The Alchemist Cook, Marina Pallares, 2011
Vindo
de uma longínqua galáxia, um raio de luz se aproxima do nosso
sistema solar. É um meteoro.
Na
Terra, um velho camponês observa a rocha celestial cair do outro
lado da colina. Entra na cabana, consulta manuscritos, apanha alguns
instrumentos e sai pela porta afora correndo em direção ao local da
queda.
Em
torno da enorme cratera recolhe o que consegue e volta para casa.
Separa um pedaço e o restante guarda num cofre. Num moedor, reduz o
fragmento a pó que, misturado com um pouco de água, produz uma
argila escarlate.
Brinca
com a massa, até que, finalmente, molda uma figura – figura
humana. Admirado, a leva ao forno para cozer. Após a queima, retira
a estatueta, deposita numa prateleira, dá-lhe um beijo de boa noite
e vai dormir.
Tudo
em volta é silêncio. Os olhos da criatura lentamente se abrem.
Examina tudo à volta. Um livro atrai sua atenção. Pega. Vai até o
pé da cama do velho com o livro nos braços, folheia e logo
adormece.
Ao
acordar na manhã seguinte, o velho, admirado com a sua criatura,
confere o livro - é a história de um
menino-feito-de-madeira-que-quer-ser-gente-de-verdade.
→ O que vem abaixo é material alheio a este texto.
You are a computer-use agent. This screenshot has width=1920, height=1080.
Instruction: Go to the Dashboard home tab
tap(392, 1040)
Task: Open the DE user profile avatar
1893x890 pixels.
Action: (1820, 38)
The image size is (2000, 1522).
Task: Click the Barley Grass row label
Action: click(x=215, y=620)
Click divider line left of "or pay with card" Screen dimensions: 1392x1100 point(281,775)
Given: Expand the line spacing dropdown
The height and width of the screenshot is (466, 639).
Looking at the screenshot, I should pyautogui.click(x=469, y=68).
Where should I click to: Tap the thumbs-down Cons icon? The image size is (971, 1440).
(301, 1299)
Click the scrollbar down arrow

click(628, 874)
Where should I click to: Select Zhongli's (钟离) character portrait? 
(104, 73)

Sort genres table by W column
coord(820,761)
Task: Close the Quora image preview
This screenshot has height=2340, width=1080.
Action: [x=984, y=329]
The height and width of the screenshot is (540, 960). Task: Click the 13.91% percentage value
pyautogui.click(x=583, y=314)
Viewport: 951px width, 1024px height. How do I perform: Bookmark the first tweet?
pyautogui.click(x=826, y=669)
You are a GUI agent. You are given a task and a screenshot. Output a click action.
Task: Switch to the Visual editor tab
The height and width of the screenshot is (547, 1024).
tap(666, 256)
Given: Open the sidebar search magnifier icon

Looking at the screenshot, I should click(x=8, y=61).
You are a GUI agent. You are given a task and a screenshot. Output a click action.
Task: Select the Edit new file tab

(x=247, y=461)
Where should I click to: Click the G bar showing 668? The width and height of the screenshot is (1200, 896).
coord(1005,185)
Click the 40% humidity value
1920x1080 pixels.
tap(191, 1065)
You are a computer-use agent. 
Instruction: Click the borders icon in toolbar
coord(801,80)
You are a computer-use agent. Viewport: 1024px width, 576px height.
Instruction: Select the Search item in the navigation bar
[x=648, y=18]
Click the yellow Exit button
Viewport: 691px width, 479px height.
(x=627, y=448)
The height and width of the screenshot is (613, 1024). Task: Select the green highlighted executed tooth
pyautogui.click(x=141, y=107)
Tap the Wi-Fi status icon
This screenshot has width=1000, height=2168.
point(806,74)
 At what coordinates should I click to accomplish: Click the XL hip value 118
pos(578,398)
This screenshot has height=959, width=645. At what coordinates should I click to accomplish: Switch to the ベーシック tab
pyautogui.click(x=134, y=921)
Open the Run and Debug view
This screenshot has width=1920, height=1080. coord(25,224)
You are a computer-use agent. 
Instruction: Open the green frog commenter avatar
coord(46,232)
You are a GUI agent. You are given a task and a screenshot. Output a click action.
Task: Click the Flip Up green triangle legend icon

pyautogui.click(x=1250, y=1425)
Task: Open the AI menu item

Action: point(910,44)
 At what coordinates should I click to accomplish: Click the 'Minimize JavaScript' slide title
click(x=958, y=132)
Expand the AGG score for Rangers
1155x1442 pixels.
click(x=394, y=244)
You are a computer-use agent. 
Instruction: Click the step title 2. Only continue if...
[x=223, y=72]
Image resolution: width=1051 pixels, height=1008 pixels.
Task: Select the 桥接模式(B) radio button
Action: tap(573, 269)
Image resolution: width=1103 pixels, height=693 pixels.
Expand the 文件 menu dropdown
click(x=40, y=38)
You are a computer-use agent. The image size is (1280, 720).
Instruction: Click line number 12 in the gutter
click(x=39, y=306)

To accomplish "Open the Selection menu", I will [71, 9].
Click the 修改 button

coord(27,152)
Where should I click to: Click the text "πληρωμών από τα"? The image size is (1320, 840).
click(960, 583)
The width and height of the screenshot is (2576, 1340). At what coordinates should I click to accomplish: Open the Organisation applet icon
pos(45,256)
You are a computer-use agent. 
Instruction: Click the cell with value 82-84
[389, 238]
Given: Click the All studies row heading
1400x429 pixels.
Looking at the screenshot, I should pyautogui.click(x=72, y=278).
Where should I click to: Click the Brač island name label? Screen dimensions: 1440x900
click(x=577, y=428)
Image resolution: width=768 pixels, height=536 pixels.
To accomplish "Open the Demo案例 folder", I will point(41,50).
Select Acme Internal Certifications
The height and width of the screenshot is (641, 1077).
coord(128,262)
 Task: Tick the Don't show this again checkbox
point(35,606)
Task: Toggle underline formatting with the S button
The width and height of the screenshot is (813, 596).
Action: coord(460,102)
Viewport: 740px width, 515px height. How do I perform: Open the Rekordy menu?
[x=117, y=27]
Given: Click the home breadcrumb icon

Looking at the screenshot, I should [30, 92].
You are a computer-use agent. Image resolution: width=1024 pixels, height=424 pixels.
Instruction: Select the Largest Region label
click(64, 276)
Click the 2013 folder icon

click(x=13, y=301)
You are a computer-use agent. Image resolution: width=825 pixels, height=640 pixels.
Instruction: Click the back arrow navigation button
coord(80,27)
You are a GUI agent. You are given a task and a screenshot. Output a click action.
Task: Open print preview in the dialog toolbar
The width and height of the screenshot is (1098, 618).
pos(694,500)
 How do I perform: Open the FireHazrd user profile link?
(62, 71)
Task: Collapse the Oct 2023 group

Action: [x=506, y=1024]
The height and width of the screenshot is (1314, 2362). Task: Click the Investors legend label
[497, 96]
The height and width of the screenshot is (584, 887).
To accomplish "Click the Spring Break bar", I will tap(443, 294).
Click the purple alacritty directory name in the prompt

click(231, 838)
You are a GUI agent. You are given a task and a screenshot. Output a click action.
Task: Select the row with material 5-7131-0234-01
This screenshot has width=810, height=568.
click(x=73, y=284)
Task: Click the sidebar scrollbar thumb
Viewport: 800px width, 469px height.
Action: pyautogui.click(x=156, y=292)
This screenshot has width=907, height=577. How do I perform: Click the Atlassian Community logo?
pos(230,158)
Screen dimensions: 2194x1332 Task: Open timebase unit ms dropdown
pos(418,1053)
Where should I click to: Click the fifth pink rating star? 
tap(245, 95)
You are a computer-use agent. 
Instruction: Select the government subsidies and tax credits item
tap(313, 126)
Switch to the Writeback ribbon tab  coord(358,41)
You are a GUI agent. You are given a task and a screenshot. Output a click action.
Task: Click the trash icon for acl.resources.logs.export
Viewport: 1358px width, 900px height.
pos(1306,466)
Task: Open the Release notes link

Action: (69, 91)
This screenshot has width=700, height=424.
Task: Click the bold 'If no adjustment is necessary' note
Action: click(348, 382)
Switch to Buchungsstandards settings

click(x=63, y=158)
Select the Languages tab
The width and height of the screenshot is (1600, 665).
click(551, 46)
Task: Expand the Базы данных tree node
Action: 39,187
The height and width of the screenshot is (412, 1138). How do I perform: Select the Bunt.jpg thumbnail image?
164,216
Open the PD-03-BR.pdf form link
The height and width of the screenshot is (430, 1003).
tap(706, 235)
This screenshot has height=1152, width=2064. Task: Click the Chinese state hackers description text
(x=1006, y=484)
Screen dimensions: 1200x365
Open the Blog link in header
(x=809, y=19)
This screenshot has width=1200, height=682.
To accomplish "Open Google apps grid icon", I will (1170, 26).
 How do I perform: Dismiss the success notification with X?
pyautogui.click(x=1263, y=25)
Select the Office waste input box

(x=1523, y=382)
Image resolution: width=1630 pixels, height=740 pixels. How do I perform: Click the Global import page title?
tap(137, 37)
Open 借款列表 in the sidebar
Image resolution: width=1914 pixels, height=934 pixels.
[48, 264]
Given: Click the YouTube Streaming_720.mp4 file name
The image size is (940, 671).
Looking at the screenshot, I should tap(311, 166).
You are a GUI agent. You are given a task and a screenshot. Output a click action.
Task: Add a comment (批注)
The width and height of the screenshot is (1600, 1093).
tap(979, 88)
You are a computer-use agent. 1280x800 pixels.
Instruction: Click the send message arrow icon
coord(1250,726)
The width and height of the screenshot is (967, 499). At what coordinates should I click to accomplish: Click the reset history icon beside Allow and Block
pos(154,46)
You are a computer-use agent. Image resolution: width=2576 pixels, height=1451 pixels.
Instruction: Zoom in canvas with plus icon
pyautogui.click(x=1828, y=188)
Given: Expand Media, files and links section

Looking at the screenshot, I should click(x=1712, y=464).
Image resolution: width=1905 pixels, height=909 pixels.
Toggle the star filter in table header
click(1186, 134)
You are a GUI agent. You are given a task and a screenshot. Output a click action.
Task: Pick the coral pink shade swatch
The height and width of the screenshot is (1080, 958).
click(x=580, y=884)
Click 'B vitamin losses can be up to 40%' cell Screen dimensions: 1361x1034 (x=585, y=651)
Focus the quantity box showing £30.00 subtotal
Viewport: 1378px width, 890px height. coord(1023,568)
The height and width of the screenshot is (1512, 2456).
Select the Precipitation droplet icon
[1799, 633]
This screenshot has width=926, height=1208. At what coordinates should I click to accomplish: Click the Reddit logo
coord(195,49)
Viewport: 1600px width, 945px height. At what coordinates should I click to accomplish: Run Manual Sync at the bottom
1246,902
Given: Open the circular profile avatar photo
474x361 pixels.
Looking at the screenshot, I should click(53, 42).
Passa a manhã
preparando uma linda roupa para o seu
homenzinho-de-barro-que-veio-do-espaço pois desejava muito
apresentá-lo ao rei.
Buscou
um pretexto para ficar a sós com a majestade. Mas em vão, os
figurões do palácio o cercaram com perguntas sobre o fenômeno que
todos viram ontem, se aquilo era um sinal dos deuses, se algo de bom
ou de mal estaria para acontecer, se o reino estaria ameaçado por
algum tipo de força estrangeira…
Diante
de tantas indagações, falou o que pode, da posição dos astros,
dos mapas astrais, apresentou um manuscrito e num ato de coragem
tirou do bolso o garoto-do-barro-espacial e ninguém acreditou:
caíram na risada e disseram que aquilo era uma brincadeira de mau
gosto num momento de grande preocupação. Que aquilo era mágica
barata, de quinta categoria. De que jeito um boneco de barro que se
mexia poderia ser útil ao reino?
E
tomaram o menino-de-barro e jogaram com ele como se joga peteca. O
velho, confuso, conseguiu finalmente pegar sua criação, colocá-la
de volta no bolso e saiu do palácio, abatido por conta das piadas e
chacotas dos fidalgos.
No
caminho de volta, o velho, frustrado, examinou se o menino-barro era
mesmo algo a ser preservado, se servia para alguma coisa, se podia
lhe ajudar a entender as propriedades e virtudes da rocha que veio do
espaço.
E
após muito se interrogar, decidiu que o melhor seria esquecer tudo e
se livrar da sua criação. Ao chegar numa encruzilhada, colocou a
criatura no caminho oposto e faz sinais para que desaparecesse. A
criaturinha não compreendeu aquele comportamento e, em vez de seguir
pelo caminho indicado, decidiu acompanhar o mestre.
Ao
chegar em casa, o velho ainda tentou destruir o menino, o jogando ao
fogo… mas se arrependeu, pediu perdão com muitos beijos e abraços.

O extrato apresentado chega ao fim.